The fall of Bihać caused fear in Croatia as it stood on the border for decades. It was the last Croatian stronghold in the south and with its fall the defensive line moved north and extended from Ogulin, through Karlovac and along the Kupa River to Sisak. During its spring-summer offensive of 1592, the Ottoman Empire seized Bihać and Ripač on the Una River, and Dreznik, Floriana, and Cetingrad on the Korana River. Thus the Ottomans rounded the area around Bihać and made it the starting point of their further offensives. The town of Karlovac assumed the role of Bihać as the most important fort on the border. Pope Clement VIII, who was elected Pope in February of the same year, was distressed after hearing the news of the fall of Bihać. He proposed a league against the Ottoman Empire, but it was rejected by the Signoria of Venice. From July to October 1592, the raids of Hasan Pasha into Bohemia, Croatia, and Hungary resulted in the capture of 35,000 people.

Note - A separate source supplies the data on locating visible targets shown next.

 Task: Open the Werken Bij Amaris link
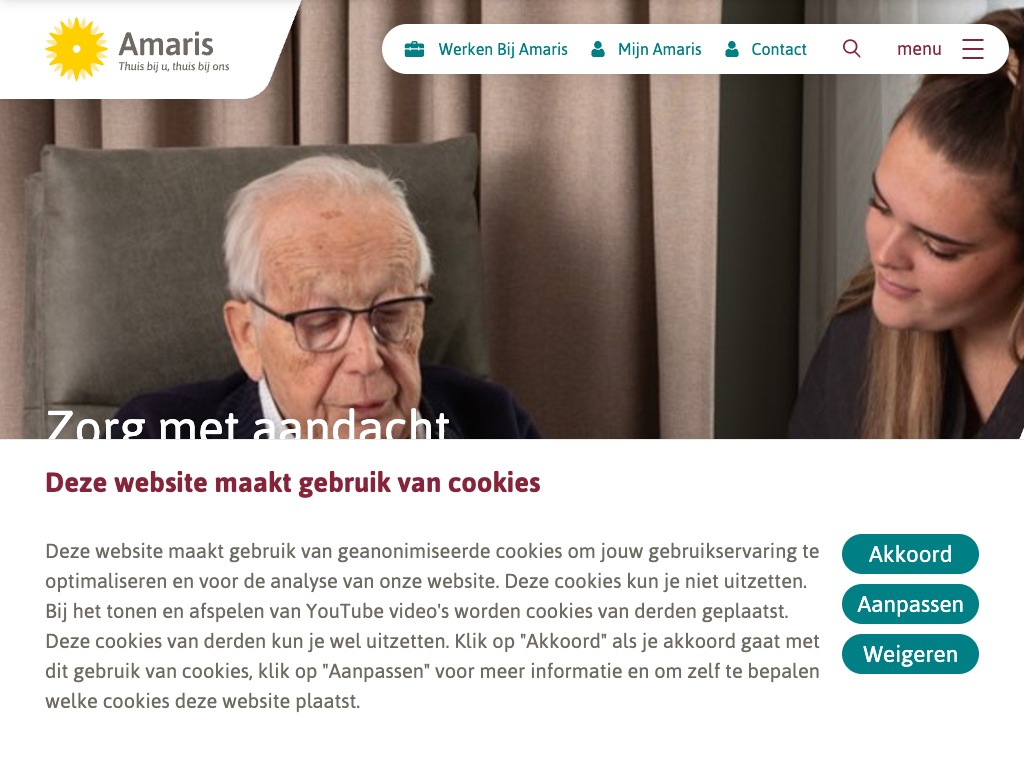(503, 49)
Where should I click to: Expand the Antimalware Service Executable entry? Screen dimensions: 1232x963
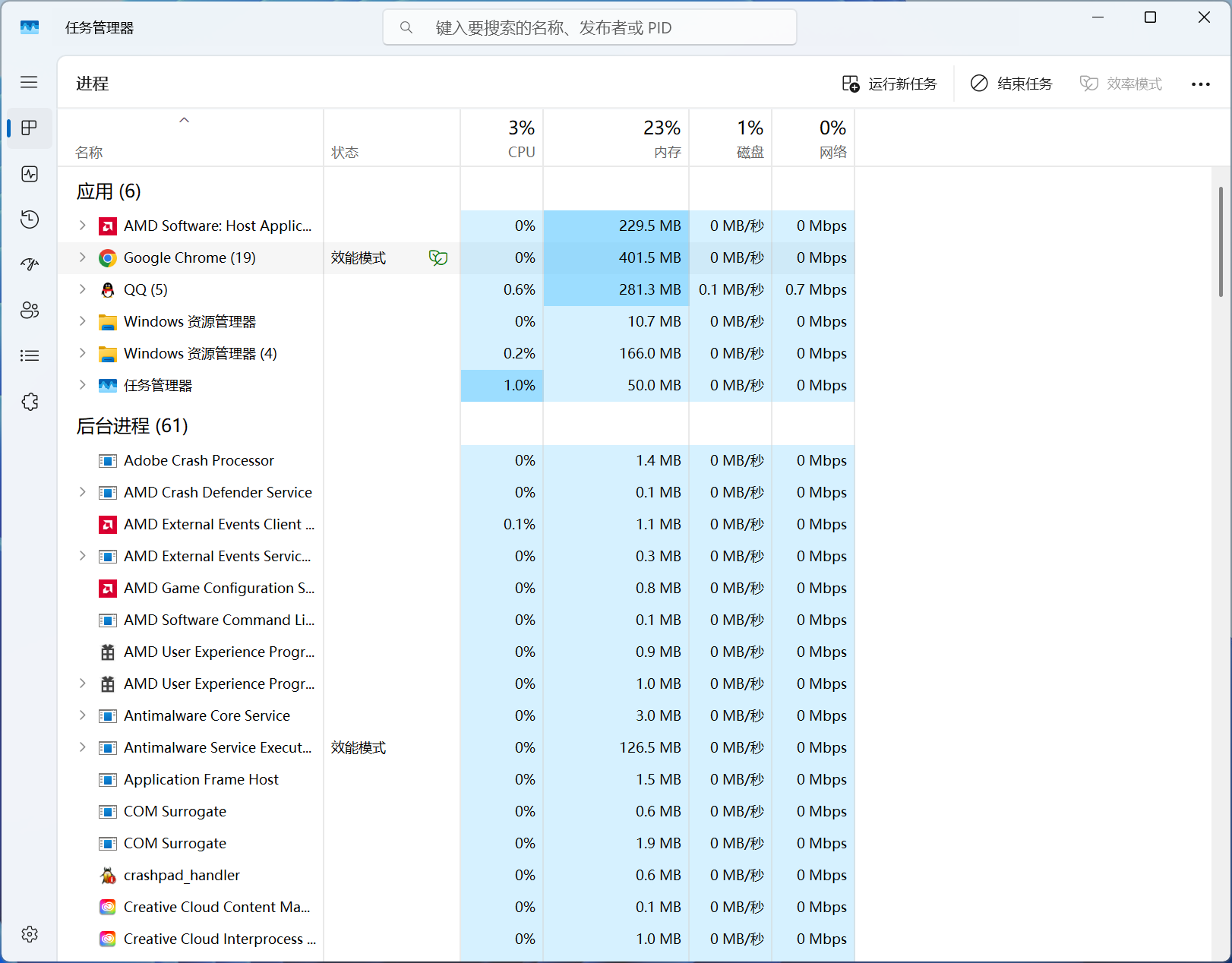pos(82,747)
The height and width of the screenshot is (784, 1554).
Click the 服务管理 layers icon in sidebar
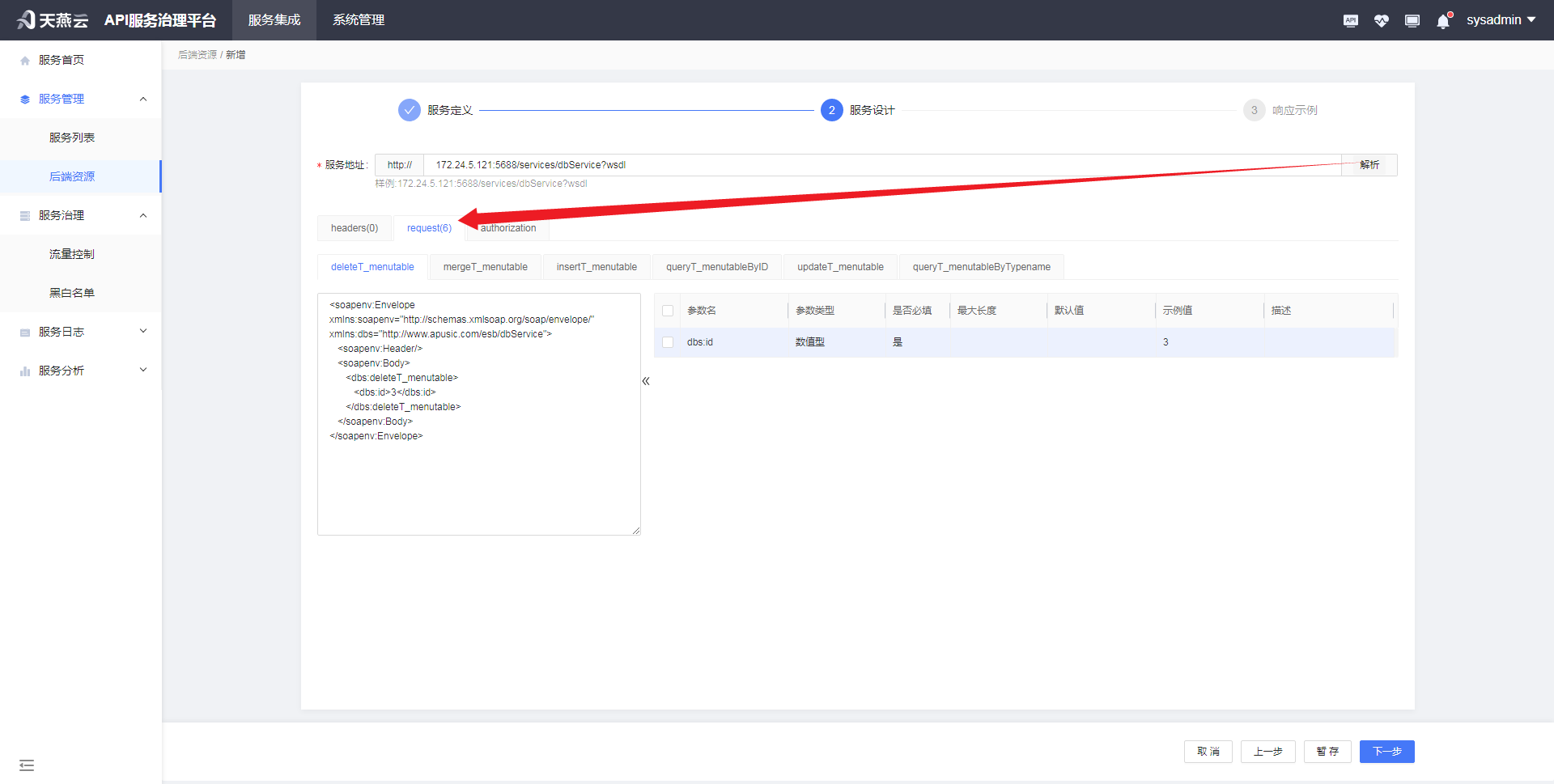click(x=24, y=99)
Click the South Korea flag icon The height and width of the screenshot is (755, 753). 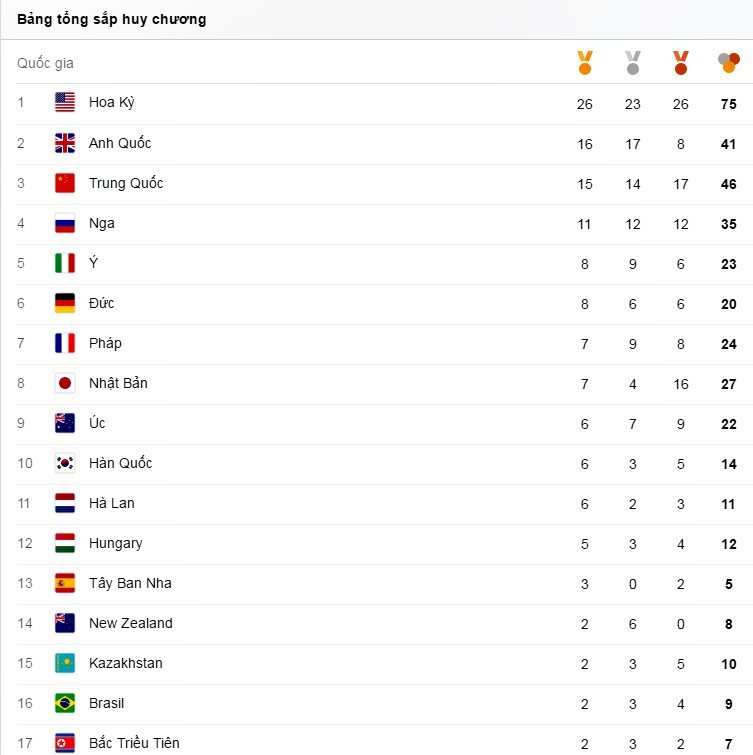(x=65, y=463)
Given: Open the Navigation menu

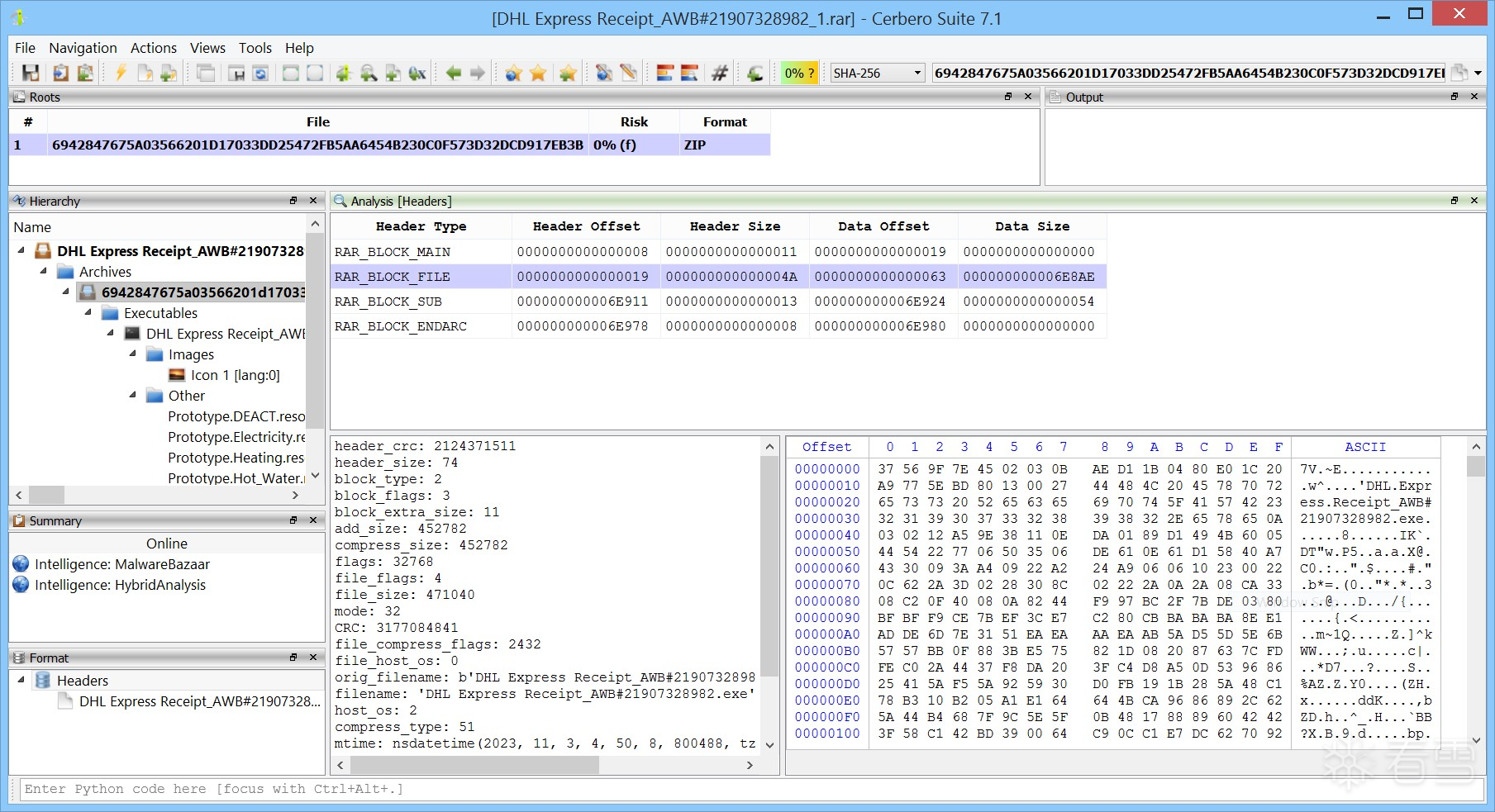Looking at the screenshot, I should point(83,48).
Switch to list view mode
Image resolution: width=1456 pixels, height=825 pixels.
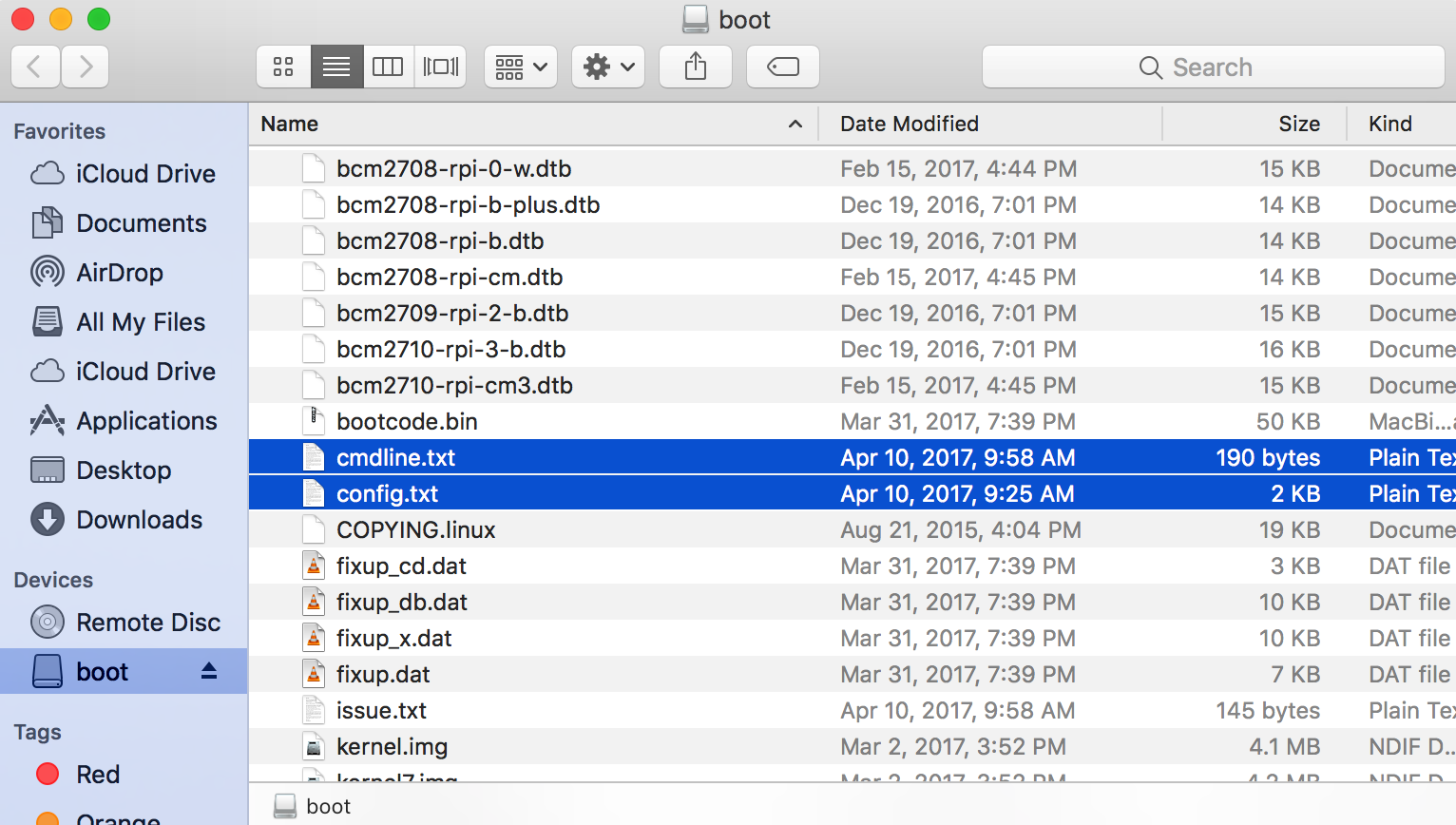(336, 67)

A month after the fall of Bihać, on 19 July the Ottomans defeated the forces of Ban Erdődy in the Battle of Brest. In 1593 Hasan Pasha directed his forces towards Sisak, where he suffered a heavy defeat on 22 June and was killed in action. The Battle of Sisak triggered the Long War that lasted until the Peace of Zsitvatorok on 11 November 1606.

The Church of Saint Anthony of Padua was converted to a mosque and renamed Fethija, meaning conquered. It is notable for containing the epitaphs and graves of the Croatian noblemen who died protecting the city. The Ottoman-held area from Velika Kladuša in the northwest to Vrbas River in the east became known as Turkish Croatia.